-- Supplied material follows --

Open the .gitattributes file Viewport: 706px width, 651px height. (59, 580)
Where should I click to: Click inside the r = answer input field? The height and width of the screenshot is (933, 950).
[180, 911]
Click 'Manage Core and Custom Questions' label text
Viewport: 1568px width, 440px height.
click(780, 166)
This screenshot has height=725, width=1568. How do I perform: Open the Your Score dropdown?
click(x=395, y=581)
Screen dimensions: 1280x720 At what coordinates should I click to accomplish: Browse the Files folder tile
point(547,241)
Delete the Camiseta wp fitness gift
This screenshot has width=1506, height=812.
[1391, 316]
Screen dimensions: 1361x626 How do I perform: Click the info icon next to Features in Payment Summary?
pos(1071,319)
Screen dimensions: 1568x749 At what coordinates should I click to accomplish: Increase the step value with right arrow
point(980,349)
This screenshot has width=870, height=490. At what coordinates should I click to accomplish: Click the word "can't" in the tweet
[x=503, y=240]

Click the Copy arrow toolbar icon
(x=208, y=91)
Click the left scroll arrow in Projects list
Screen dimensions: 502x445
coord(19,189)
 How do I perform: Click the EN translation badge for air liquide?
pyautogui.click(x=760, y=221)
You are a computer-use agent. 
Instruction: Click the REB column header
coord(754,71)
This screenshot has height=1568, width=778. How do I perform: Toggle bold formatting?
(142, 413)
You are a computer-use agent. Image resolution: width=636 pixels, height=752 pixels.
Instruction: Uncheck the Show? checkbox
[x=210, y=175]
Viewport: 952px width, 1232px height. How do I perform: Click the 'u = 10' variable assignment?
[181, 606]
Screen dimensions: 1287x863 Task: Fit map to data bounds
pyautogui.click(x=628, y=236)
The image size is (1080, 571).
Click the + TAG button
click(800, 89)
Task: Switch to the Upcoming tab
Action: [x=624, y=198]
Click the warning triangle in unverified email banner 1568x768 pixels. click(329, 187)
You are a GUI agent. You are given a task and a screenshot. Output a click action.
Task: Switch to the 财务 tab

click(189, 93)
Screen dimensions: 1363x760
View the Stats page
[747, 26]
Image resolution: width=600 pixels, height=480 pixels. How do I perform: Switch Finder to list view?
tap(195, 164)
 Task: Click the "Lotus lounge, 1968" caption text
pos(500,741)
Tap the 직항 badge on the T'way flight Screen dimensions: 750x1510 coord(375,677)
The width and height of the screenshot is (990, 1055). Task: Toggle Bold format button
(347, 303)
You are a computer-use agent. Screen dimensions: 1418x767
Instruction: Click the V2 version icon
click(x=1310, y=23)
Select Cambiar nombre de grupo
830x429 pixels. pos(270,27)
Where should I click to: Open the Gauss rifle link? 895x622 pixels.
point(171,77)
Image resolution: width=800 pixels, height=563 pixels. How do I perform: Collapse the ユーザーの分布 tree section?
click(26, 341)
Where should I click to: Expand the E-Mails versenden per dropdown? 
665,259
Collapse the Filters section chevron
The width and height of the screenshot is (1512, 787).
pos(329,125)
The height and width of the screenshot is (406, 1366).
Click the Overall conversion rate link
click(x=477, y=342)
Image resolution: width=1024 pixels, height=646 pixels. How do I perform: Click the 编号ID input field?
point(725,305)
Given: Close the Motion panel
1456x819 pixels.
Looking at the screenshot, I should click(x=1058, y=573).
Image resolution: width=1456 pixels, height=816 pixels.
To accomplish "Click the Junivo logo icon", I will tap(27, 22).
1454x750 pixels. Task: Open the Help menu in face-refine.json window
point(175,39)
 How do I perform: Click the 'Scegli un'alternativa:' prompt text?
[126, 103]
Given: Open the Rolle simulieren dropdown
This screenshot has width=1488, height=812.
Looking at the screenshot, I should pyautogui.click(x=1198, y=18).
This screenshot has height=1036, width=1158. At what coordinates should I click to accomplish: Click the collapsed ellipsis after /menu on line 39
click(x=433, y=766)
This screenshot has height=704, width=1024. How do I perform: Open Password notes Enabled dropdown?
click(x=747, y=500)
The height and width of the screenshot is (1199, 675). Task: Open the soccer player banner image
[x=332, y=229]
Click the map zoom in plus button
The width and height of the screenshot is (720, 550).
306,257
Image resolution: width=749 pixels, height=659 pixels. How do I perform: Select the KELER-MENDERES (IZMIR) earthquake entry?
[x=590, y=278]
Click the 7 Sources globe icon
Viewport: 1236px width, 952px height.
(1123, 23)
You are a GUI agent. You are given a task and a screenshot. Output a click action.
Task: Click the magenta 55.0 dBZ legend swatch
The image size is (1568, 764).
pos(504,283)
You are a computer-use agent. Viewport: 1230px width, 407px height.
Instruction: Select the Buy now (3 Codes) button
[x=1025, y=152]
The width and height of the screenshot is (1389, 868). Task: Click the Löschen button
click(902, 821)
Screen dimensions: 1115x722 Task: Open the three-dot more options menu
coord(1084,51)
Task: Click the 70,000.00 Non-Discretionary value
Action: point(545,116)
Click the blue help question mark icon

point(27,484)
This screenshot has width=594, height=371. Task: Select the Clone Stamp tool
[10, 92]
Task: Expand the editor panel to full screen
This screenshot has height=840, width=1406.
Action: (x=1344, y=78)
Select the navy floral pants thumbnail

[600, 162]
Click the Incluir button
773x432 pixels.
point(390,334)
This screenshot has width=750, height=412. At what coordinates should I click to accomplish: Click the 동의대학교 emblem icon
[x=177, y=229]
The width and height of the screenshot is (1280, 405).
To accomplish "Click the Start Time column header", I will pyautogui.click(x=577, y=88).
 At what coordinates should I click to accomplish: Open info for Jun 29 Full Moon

-- Supplied material concluded --

Look above for the line holding "You are a computer-use agent. Screen" and the line holding "The height and width of the screenshot is (406, 1366).", then output exactly those two lines and every line between them, nothing more.

### Problem solution
You are a computer-use agent. Screen dimensions: 1418x767
Instruction: Click the V2 version icon
click(x=1310, y=23)
Select Cambiar nombre de grupo
830x429 pixels. pos(270,27)
Where should I click to: Open the Gauss rifle link? 895x622 pixels.
point(171,77)
Image resolution: width=800 pixels, height=563 pixels. How do I perform: Collapse the ユーザーの分布 tree section?
click(26, 341)
Where should I click to: Expand the E-Mails versenden per dropdown? 
665,259
Collapse the Filters section chevron
The width and height of the screenshot is (1512, 787).
pos(329,125)
The height and width of the screenshot is (406, 1366).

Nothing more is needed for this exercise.